Editor’s Note: This is the 82nd installment in a series of 100 essays that lead to the celebration of the Indiana Bicentennial in December 2016. The essays focus on the top 100 events, ideas and historical figures of Indiana, beginning with the impact of the Ice Age and ending with the legacy of the Bicentennial itself.
If Franklin Delano Roosevelt had not run for an unprecedented third term in 1940, there is a good possibility that Hoosier Paul Vories McNutt of Franklin would have become the 33rd President of the United States.
One of the most powerful politicians Indiana has ever seen, McNutt had “astonishingly good looks,” according to Life magazine. He displayed “a moment of destiny air,” said Time magazine, which put him on its cover of July 10, 1939.
As it turned out, FDR ran again, and destiny bypassed McNutt. An unusual coincidence is that the Republican FDR beat for the presidency in 1944 was Wendell L. Willkie of Elwood, a good friend and fraternity brother of McNutt when they both attended Indiana University.
McNutt enjoyed a meteoric career. He graduated from Indiana University and Harvard Law School, served in the U.S. Army in World War I, became the youngest dean in the history of Indiana University School of Law in 1925 and was selected to be National Commander of the American Legion in 1928. In 1932, he became the first Democrat in 20 years to be elected Governor of Indiana and went on to be an enthusiastic supporter of Roosevelt’s New Deal.
The Indiana Constitution forbade McNutt from seeking a consecutive term, and he never again ran for office. In his one term, McNutt reorganized state government to centralize authority in the governor’s office and used that authority to push through New Deal legislation and a major shift from property to income taxes.
Controversially, he established the Hoosier Democratic Club, called the “2 Percent Club,” which encouraged state employees to pay that fraction of their salary to the Democratic Party to fund campaigns, thus allowing McNutt to amass political power which extended beyond his term as governor.
In 1937, FDR named McNutt High Commissioner to the Philippines, a position he held until 1939 when he became head of the new Federal Security Agency, which oversaw a variety of New Deal programs.

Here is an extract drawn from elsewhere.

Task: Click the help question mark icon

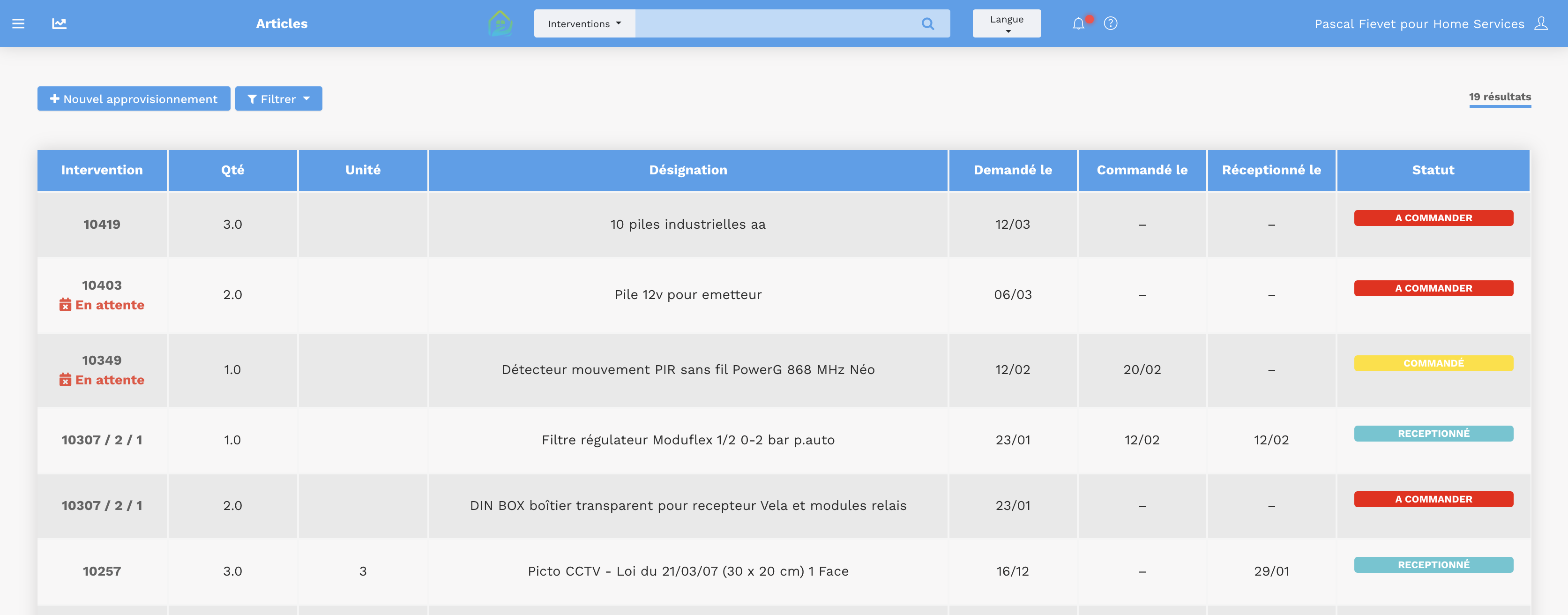Action: (x=1110, y=24)
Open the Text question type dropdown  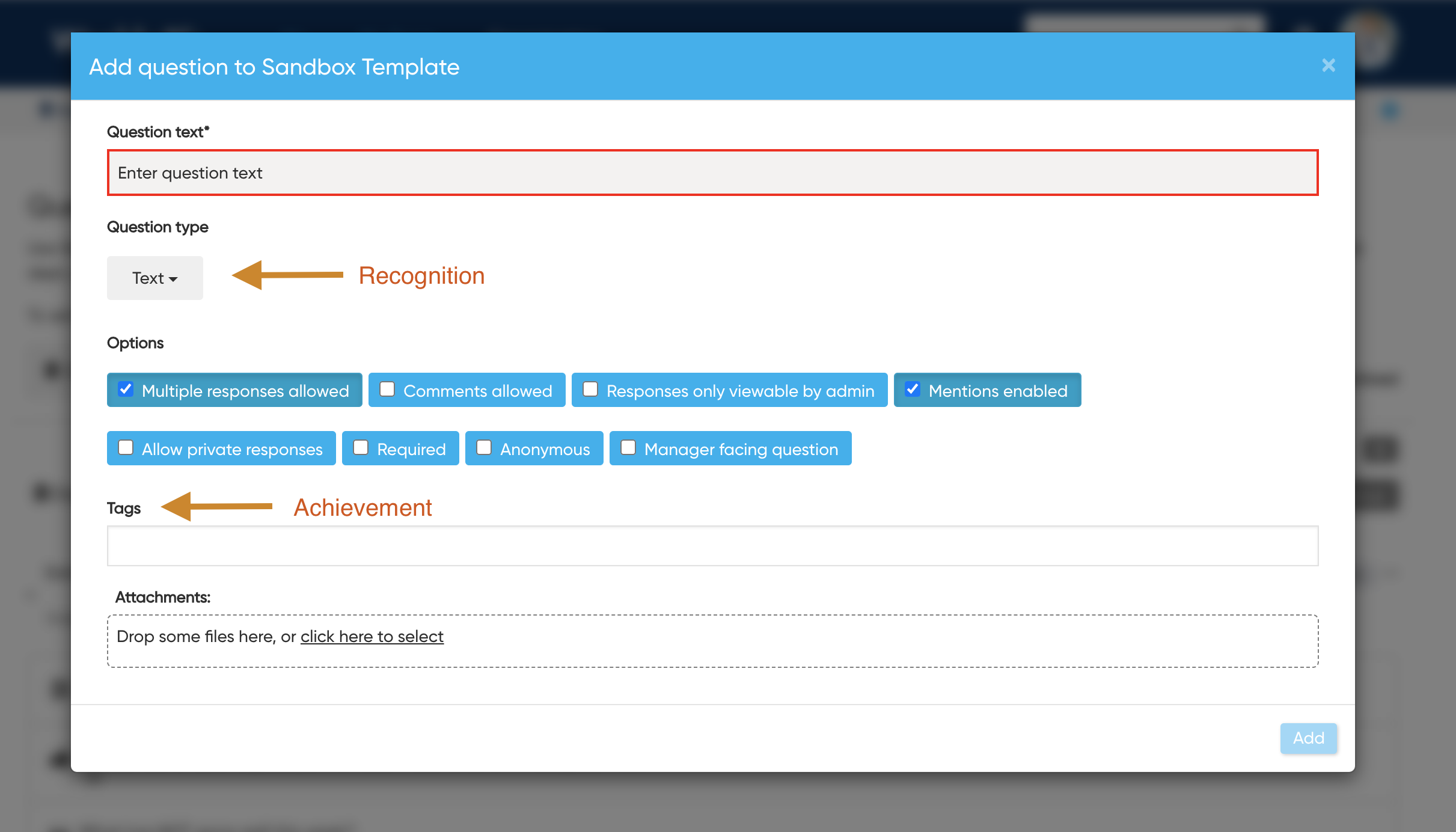point(154,278)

While in the Philippines, McNutt performed a noteworthy humanitarian service. He persuaded the State Department to allow the entry into the Philippines of thousands of Jewish refugees from fascist régimes, although at this time the refugees could not legally enter the United States in large numbers. McNutt exhibited a less tolerant attitude in 1942 as Chairman of the War Manpower Commission when he publicly urged “the extermination of the Japanese in toto.”
Following the Japanese surrender in 1945, McNutt served again as High Commissioner to the Philippines and then as Ambassador to the Philippines. He returned to the United States to practice law in New York and Washington, D.C.
McNutt died in New York City at age 63 and was buried in Arlington National Cemetery. A historical marker notes the location in Franklin of his birth home, which no longer stands. He is remembered at Indiana University by sculptures, paintings and the Paul V. McNutt Quadrangle, a residence hall complex.
Historian James H. Madison observed a few years back, “Paul McNutt towers over the 1930s, yet there exists no satisfactory biography.” The omission was remedied in time for the state’s bicentennial. In January 2015, Dean J. Kotlowski, professor of history at Salisbury University in Maryland, published “Paul V. McNutt and the Age of FDR.” This book, representing 10 years of research and writing, is 428 pages with 108 pages of footnotes.